[Items listed in a dataset]

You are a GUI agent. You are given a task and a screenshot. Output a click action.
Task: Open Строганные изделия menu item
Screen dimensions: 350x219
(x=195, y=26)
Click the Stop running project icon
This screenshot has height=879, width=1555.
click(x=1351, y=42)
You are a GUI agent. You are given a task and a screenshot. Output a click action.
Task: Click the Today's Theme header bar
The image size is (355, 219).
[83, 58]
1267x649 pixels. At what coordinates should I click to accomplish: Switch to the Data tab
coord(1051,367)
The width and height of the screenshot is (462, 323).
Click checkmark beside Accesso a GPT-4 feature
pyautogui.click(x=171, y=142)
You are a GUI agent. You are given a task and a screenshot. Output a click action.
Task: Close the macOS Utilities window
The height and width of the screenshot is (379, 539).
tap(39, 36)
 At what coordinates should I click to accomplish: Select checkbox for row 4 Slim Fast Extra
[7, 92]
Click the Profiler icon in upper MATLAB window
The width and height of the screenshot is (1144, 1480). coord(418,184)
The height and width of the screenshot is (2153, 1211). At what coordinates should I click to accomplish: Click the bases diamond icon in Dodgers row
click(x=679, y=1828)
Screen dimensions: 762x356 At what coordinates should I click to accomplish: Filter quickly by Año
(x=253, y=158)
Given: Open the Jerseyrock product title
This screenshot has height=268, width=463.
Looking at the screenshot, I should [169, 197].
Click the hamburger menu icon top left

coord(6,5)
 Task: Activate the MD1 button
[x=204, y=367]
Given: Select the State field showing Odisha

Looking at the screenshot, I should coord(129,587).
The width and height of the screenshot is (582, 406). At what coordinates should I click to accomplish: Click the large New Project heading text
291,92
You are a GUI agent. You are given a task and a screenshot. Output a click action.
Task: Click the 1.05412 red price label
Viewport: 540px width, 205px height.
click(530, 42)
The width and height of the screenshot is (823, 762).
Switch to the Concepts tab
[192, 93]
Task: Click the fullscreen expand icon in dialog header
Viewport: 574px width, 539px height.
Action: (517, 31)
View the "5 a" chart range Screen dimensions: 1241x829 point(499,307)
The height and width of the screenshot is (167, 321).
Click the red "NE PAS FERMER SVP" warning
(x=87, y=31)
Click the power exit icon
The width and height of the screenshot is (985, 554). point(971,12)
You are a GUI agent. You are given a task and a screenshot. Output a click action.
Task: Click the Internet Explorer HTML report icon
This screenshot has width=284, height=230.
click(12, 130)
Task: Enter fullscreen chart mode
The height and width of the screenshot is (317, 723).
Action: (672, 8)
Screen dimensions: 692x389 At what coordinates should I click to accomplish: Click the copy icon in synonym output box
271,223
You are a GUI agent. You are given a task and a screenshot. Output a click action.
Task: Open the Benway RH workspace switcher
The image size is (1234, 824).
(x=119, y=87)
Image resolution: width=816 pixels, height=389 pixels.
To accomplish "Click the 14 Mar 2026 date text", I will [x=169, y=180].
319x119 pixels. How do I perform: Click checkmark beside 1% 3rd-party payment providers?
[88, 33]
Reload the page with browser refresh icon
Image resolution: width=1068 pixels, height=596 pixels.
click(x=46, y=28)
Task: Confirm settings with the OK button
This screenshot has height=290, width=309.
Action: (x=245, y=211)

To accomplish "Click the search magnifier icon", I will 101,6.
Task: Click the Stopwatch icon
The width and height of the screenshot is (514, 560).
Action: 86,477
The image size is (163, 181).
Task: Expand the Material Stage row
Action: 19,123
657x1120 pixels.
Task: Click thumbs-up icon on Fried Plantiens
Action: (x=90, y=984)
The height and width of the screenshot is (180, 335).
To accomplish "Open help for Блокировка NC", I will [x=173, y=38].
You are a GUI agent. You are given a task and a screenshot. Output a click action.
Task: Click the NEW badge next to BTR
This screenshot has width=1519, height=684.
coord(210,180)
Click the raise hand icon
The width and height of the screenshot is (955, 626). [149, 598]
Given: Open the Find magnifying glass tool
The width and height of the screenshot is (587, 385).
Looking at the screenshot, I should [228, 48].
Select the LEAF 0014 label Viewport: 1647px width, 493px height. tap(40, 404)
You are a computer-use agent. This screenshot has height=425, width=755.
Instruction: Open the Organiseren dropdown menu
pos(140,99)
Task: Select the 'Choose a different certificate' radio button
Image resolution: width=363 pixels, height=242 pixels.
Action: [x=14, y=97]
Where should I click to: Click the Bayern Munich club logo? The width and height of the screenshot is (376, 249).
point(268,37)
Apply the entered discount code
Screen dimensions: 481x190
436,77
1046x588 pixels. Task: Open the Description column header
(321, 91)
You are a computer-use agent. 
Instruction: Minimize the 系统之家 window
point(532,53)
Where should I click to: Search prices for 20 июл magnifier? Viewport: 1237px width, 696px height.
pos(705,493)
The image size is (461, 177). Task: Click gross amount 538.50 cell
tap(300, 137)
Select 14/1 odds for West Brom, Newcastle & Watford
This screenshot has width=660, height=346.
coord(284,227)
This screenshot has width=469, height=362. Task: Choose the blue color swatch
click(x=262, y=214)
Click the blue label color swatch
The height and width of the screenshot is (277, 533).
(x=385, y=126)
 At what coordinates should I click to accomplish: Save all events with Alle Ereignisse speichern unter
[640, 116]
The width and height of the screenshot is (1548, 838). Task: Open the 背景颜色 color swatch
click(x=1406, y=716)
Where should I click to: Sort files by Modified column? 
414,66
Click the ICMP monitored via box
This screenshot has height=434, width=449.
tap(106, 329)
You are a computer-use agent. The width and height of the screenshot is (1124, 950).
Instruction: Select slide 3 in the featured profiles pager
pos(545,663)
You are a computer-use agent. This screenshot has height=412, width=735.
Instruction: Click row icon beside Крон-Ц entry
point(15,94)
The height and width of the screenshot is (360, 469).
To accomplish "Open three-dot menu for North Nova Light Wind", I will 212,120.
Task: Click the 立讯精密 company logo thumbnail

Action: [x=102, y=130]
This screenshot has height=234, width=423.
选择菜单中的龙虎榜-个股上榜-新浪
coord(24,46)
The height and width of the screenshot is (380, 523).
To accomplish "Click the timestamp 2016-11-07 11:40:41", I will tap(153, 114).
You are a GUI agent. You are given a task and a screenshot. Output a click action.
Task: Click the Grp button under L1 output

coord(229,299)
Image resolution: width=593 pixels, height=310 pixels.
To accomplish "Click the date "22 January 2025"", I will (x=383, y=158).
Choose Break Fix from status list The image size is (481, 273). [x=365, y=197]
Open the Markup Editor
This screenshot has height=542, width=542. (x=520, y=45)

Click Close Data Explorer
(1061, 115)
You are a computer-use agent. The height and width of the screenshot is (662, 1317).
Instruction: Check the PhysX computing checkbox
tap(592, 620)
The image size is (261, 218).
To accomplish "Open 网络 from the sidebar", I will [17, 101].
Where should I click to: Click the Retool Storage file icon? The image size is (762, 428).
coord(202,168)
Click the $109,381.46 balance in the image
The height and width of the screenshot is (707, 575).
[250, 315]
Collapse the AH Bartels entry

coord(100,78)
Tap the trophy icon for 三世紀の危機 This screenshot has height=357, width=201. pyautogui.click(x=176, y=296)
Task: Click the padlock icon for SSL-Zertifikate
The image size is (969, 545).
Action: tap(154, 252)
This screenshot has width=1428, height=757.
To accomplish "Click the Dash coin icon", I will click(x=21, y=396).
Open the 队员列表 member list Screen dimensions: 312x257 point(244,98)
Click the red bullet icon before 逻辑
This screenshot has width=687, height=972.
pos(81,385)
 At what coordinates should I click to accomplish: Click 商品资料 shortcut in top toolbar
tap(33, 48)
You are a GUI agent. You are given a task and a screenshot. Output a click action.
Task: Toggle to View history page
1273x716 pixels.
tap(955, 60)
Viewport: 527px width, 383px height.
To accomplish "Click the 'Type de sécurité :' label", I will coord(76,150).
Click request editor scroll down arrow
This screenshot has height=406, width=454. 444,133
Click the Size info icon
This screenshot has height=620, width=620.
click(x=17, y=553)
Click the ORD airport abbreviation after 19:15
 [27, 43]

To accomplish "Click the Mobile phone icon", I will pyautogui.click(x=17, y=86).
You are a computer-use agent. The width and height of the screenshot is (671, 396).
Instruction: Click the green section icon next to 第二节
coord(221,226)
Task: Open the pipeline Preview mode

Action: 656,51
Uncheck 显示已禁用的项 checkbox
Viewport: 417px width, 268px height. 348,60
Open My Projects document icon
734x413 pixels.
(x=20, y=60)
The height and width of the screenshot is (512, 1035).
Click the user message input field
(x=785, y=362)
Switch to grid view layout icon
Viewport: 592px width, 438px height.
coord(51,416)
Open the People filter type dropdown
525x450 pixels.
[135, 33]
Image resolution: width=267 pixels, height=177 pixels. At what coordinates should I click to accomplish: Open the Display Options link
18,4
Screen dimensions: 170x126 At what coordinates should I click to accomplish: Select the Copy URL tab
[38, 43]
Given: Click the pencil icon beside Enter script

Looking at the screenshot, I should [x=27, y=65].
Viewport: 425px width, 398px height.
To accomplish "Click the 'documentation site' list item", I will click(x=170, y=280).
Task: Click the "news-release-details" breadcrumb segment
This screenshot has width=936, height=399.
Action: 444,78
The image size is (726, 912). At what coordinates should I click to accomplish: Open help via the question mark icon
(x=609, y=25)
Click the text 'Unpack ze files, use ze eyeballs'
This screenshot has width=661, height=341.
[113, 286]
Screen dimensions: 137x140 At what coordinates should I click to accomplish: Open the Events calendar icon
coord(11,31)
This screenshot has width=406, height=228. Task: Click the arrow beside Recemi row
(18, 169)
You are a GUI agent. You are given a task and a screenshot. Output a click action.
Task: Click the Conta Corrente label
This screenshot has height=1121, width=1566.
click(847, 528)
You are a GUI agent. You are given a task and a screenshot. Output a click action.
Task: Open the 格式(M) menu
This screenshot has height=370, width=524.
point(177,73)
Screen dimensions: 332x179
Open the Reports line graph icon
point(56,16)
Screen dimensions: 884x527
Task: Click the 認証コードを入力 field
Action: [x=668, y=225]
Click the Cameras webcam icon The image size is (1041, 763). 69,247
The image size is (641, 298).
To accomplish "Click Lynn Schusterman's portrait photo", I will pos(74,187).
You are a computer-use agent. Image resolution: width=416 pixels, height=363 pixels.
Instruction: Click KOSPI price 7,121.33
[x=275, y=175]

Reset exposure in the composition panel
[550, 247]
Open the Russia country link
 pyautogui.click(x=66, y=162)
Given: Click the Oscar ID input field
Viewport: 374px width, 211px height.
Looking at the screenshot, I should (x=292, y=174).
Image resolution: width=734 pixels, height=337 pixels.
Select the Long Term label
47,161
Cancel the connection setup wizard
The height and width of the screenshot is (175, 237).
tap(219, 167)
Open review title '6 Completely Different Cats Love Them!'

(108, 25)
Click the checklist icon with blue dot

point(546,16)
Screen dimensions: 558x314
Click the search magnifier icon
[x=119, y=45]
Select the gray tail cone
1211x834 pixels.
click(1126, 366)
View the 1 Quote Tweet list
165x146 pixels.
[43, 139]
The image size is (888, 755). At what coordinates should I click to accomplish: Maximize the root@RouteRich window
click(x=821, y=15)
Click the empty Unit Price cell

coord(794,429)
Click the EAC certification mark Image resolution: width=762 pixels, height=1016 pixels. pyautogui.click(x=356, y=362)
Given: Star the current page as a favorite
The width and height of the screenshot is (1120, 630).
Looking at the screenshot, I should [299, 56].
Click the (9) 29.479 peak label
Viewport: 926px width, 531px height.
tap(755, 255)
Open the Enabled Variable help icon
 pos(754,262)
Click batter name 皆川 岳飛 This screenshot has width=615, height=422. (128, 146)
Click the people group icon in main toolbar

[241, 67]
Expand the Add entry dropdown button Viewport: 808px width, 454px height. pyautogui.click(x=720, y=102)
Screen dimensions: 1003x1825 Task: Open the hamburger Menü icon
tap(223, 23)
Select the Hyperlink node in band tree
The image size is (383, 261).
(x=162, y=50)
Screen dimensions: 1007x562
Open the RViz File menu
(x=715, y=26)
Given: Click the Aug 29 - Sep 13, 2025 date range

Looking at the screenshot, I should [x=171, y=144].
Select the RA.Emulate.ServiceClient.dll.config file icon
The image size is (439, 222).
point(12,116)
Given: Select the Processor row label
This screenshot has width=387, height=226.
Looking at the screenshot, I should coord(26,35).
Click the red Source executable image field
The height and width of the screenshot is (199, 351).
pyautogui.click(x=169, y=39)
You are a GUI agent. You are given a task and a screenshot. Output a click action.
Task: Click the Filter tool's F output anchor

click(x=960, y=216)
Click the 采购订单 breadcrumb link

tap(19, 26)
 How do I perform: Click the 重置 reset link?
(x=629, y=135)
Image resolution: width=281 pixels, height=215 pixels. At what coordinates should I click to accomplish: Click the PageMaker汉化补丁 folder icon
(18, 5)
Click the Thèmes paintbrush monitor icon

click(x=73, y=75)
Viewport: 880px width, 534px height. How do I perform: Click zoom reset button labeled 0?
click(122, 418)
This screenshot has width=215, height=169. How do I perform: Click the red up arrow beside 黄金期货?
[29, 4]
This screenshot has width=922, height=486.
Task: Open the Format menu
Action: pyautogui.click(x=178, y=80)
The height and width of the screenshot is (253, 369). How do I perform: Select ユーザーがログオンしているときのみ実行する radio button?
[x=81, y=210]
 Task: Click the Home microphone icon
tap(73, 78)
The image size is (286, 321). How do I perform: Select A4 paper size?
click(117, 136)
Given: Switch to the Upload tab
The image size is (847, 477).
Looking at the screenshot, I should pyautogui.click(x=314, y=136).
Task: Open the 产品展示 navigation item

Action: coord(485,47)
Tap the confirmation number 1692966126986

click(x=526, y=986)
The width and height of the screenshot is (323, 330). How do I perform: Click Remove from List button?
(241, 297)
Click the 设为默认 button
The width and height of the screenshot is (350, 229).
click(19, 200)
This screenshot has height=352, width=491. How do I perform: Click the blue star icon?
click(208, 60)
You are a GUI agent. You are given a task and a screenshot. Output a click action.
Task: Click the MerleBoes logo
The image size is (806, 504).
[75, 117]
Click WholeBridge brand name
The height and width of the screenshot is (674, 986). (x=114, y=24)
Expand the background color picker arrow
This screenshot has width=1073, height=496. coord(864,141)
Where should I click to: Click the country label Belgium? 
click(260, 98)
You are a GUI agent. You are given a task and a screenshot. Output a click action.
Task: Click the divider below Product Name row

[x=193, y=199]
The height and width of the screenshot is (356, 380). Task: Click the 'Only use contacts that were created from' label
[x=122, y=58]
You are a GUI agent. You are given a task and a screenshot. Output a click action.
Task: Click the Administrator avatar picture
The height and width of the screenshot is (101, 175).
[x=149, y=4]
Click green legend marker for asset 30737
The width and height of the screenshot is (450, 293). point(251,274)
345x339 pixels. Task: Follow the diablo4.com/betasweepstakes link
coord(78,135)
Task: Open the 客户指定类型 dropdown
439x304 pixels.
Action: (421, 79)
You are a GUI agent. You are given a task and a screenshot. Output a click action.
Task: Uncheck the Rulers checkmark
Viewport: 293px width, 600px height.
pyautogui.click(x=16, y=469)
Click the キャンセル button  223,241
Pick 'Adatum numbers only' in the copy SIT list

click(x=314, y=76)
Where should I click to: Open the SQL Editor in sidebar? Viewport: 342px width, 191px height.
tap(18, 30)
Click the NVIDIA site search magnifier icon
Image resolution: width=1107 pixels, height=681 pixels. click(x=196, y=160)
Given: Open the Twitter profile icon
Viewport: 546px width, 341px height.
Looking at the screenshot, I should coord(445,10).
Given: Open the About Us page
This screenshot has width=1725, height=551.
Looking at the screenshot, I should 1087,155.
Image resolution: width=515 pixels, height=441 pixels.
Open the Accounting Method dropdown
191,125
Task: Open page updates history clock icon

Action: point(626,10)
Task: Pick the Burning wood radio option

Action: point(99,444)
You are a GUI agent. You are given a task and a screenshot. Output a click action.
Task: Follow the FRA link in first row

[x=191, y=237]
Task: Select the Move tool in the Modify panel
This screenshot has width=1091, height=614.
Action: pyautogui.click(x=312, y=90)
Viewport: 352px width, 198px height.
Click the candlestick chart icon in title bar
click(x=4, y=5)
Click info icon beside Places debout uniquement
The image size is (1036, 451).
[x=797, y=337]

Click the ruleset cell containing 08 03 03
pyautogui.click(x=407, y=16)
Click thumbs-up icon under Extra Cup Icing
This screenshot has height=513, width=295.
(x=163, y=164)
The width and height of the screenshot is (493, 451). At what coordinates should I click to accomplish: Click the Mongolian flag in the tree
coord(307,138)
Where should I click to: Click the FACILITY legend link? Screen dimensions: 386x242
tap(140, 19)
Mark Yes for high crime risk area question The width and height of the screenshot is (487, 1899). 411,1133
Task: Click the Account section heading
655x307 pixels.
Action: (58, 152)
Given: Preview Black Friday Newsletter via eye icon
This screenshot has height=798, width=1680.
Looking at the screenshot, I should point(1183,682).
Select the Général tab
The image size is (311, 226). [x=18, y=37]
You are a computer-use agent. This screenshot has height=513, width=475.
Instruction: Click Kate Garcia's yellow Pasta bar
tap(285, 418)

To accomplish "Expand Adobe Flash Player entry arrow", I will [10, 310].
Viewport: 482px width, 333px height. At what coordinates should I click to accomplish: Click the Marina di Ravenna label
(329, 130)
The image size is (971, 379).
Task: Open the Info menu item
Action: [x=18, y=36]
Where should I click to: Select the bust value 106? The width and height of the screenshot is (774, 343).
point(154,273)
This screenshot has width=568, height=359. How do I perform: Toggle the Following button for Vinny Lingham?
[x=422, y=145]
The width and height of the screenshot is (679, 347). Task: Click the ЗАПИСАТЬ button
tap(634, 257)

▶ **WORK TO COMPLETE**: Leave out every line above except those from the line with "Screen dimensions: 1007x562" up to and including the line with "Given: Select the Processor row label", and copy those exactly.

▶ **ANSWER**:
Screen dimensions: 1007x562
Open the RViz File menu
(x=715, y=26)
Given: Click the Aug 29 - Sep 13, 2025 date range

Looking at the screenshot, I should [x=171, y=144].
Select the RA.Emulate.ServiceClient.dll.config file icon
The image size is (439, 222).
point(12,116)
Given: Select the Processor row label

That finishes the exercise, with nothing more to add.